PS bet that new women's party wouldn't want to launch a nuclear industry.
You know, I was just thinking about how life is full of inconveniences and how we people are always looking for ways to make our lives just that little bit more comfortable. We do this by adopting new gadgets as they come onto the scene and using them as tools in our lives and before you know it, Hey Presto! they have become a necessity not just a convenience. Take computers for instance…how could we blog without a computer? How could we search for a job, do our shopping, do our schoolwork, do our work, keep up with the family and friends and swap pictures snapped by our very convenient almost necessary, digital camera or phone/camera?
Then of course, there’s air-conditioning and refrigeration, navigation, communications, transport, medical equipment, and countless other electrical, electro-mechanical and electronic conveniences in our everyday lives all of which have become necessary for our modern lifestyle.
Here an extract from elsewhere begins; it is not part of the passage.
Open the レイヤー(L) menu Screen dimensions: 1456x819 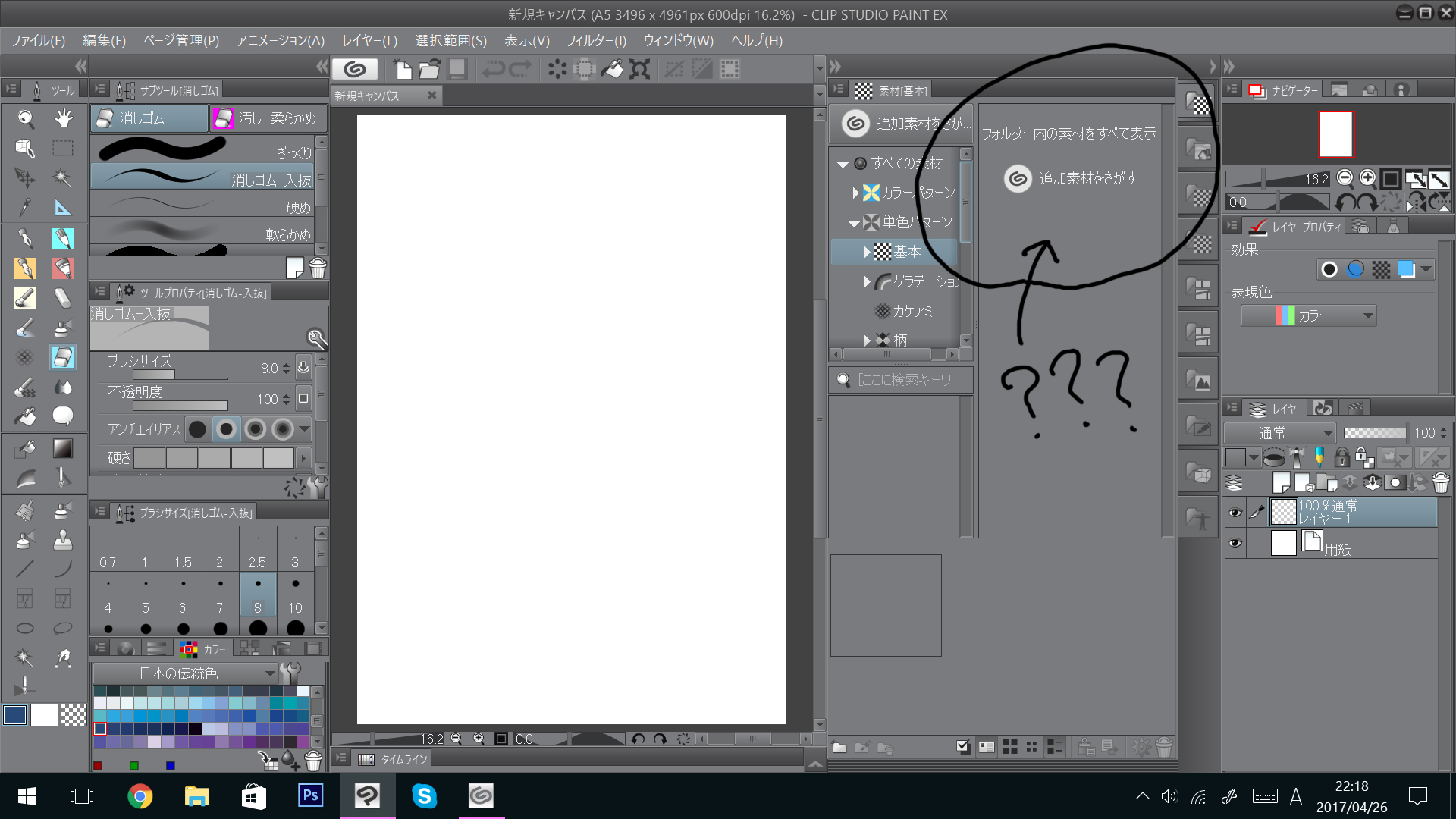pyautogui.click(x=369, y=41)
All of these things (and many, many more) are based around ‘silicon chip’ technology, the advent of which must surely be marked as perhaps the most significant milestone in human ingenuity. Surely nothing has shaped our modern lifestyle more in every arena.
So, what you ask has all this twaddle got to do with inconvenient truths? Well, it may discomfort you to know that for very many years now, many of those silicon ‘chips’ (especially those in your computer and camera or phone/camera, air conditioners and so on) begin their lives by being irradiated inside a nuclear reactor. So, inconveniently for a lot of you, you have been avid users of nuclear technology already, for a long time.
So, next time you are tapping out an anti nuclear blog on your computer and attaching a digital photo of your favourite protestors, just remember to thank the reactor operators who made it all possible (and who in the end, will have the last laugh).